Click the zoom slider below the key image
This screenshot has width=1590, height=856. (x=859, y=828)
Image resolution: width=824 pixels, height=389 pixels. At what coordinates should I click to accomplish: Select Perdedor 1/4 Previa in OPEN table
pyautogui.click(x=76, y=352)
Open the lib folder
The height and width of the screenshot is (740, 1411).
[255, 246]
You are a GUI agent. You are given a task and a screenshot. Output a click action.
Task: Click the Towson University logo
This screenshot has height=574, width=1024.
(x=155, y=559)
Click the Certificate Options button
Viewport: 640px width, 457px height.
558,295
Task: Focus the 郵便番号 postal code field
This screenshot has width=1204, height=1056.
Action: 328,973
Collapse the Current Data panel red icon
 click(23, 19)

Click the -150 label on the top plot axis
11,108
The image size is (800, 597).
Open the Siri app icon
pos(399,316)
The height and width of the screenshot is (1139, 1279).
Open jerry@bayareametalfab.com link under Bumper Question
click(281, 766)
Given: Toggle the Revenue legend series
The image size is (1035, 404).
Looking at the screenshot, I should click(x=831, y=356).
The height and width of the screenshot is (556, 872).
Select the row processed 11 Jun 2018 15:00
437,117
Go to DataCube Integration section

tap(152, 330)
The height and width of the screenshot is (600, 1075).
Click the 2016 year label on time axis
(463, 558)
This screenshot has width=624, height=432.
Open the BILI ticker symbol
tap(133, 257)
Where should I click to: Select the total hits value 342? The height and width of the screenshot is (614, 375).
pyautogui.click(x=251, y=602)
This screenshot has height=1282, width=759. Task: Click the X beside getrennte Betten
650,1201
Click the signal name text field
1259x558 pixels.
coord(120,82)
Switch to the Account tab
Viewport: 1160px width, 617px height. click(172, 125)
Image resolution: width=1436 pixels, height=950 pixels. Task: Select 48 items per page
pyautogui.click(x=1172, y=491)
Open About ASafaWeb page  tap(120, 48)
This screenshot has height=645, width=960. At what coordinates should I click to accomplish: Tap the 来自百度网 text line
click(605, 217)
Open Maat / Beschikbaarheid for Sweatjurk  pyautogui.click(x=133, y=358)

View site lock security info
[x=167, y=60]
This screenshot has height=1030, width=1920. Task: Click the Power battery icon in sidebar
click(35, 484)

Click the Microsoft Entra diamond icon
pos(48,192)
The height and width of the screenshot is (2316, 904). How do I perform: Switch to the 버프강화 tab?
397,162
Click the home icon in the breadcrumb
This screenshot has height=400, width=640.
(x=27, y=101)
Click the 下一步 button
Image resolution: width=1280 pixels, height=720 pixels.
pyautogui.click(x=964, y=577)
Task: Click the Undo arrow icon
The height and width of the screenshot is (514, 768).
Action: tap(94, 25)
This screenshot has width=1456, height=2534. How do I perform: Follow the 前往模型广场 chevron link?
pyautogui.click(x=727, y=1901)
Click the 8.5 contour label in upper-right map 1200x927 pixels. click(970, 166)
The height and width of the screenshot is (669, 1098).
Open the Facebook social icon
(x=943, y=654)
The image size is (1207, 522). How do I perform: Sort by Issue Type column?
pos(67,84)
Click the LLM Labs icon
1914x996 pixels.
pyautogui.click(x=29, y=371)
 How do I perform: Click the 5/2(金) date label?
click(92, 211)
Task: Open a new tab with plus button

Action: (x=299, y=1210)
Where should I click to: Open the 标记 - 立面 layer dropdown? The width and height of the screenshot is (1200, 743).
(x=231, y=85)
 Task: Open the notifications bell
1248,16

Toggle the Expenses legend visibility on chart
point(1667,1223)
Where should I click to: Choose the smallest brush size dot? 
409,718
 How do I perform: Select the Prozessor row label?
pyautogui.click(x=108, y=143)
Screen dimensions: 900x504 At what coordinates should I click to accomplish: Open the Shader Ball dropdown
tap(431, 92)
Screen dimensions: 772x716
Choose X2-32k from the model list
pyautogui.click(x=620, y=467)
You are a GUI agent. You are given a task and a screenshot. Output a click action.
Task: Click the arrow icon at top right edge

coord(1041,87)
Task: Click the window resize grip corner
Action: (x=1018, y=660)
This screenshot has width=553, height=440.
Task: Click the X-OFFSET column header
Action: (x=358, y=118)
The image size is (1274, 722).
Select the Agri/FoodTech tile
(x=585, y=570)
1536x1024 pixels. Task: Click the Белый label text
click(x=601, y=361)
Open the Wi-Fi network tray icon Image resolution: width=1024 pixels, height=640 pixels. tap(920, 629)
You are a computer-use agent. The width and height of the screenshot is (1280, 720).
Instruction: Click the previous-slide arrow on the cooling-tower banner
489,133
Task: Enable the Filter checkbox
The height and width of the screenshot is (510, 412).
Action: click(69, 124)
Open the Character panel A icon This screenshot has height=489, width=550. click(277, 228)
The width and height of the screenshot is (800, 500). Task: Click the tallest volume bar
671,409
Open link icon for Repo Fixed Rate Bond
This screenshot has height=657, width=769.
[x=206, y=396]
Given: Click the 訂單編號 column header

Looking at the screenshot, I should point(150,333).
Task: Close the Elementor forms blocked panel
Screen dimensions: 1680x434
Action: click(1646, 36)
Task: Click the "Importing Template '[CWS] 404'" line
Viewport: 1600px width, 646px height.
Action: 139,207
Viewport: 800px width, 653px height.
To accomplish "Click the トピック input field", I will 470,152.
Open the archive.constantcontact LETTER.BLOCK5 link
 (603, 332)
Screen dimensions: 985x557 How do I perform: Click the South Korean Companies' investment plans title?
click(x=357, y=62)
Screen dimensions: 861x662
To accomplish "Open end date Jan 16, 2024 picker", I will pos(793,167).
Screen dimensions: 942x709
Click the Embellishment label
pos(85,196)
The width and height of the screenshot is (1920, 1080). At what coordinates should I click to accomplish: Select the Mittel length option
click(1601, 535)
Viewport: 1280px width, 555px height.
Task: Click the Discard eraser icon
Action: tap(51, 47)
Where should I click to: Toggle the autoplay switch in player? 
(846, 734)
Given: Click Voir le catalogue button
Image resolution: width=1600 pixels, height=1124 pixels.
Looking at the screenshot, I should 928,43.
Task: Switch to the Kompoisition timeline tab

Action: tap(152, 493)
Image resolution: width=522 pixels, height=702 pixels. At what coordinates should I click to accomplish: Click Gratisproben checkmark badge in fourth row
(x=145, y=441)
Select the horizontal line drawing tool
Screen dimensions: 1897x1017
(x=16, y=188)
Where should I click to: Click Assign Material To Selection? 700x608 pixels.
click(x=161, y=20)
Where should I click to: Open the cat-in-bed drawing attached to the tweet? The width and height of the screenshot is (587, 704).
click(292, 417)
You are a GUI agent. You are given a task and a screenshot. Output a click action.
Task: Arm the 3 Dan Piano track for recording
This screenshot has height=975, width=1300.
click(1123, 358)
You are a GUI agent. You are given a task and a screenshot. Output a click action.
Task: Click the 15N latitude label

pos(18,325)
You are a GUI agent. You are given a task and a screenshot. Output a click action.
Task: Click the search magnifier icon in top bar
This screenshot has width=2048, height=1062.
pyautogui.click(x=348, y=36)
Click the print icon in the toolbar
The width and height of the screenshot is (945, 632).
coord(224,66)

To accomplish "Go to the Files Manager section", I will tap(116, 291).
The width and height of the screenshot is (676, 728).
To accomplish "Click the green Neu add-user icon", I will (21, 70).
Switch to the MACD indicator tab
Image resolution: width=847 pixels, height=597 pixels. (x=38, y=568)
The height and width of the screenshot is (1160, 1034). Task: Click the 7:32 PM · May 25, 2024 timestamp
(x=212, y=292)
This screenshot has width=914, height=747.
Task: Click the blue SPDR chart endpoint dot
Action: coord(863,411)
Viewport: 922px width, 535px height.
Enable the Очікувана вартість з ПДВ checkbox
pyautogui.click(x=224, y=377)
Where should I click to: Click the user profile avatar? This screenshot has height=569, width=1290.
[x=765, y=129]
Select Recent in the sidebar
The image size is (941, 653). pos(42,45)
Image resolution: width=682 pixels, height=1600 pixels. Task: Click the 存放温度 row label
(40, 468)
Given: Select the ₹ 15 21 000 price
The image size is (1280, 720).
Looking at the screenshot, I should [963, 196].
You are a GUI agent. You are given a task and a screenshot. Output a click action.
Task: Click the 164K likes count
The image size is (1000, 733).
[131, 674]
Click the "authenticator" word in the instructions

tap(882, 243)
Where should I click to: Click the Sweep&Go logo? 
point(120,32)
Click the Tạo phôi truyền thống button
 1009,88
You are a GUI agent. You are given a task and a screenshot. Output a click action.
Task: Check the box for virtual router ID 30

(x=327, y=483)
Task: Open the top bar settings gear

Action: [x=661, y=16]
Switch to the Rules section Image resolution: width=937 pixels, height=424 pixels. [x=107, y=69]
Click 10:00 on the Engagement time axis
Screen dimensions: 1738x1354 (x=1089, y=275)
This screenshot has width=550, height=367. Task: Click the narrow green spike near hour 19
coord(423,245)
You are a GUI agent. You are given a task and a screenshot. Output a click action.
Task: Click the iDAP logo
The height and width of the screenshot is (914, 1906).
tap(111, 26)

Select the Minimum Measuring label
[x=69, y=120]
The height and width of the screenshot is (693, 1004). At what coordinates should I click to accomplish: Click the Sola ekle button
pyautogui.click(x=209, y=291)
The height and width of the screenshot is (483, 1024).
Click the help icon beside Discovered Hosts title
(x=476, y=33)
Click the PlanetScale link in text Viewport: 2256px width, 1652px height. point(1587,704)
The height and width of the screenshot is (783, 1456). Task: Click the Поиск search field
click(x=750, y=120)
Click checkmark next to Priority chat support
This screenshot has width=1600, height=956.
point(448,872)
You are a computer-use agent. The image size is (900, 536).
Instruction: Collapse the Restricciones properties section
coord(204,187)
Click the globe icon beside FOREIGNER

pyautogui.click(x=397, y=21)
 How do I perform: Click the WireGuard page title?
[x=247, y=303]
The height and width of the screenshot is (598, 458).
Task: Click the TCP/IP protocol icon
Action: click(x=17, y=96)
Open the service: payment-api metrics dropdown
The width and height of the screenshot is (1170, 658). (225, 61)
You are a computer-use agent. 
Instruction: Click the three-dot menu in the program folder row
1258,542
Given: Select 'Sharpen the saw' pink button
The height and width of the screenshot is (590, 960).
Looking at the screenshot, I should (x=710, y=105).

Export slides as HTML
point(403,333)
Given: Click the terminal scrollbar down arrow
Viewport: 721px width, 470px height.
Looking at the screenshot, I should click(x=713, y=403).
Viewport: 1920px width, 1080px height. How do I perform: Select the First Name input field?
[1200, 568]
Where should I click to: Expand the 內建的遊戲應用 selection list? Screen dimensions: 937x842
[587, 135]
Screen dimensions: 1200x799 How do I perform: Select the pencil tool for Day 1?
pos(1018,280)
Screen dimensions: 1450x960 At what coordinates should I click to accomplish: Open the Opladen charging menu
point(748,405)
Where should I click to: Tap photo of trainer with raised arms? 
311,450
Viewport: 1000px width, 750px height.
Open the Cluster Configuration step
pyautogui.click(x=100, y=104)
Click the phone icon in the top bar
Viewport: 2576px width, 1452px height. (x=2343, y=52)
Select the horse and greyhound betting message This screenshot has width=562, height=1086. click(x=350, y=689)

What to do
Whenever "computer" occurs in a line of the entries, copy that line.

Solution to the exercise
You are a computer-use agent. The width and height of the screenshot is (1280, 720).
You are a computer-use agent. The image size is (900, 536).
You are a computer-use agent. 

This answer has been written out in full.